(Stored records)
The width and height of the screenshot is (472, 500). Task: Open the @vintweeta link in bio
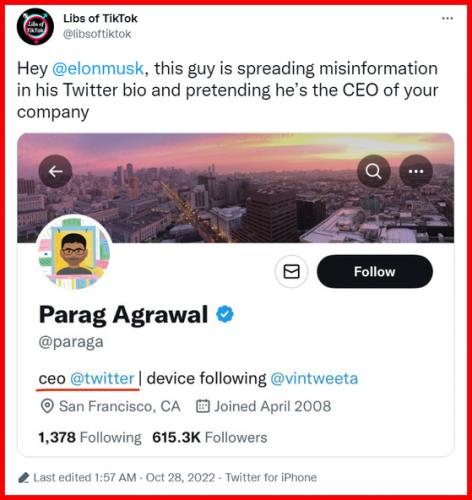coord(314,378)
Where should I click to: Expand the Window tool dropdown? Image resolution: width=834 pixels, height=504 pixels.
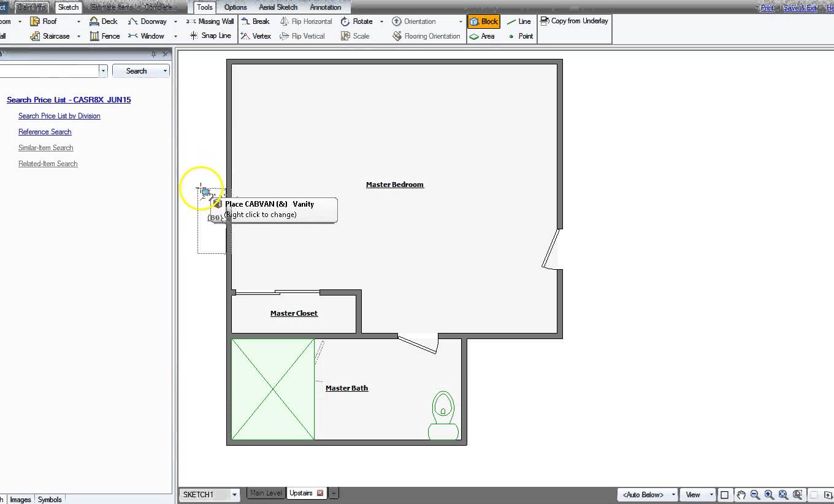pyautogui.click(x=175, y=36)
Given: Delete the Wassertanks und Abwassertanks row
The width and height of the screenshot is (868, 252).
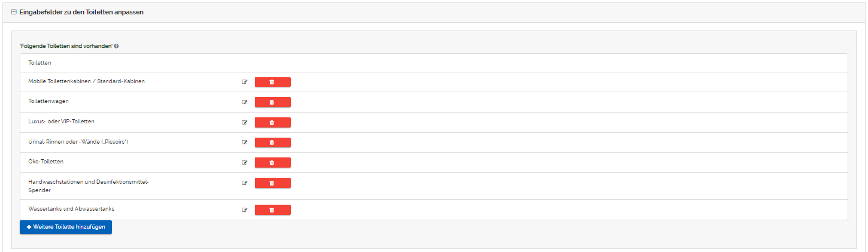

The task:
Please reproduce every record exactly, leaving the pictures out.

The answer:
The width and height of the screenshot is (472, 500). Task: Open the @vintweeta link in bio
coord(314,378)
Where should I click to: Expand the Window tool dropdown? Image resolution: width=834 pixels, height=504 pixels.
pyautogui.click(x=175, y=36)
Given: Delete the Wassertanks und Abwassertanks row
The width and height of the screenshot is (868, 252).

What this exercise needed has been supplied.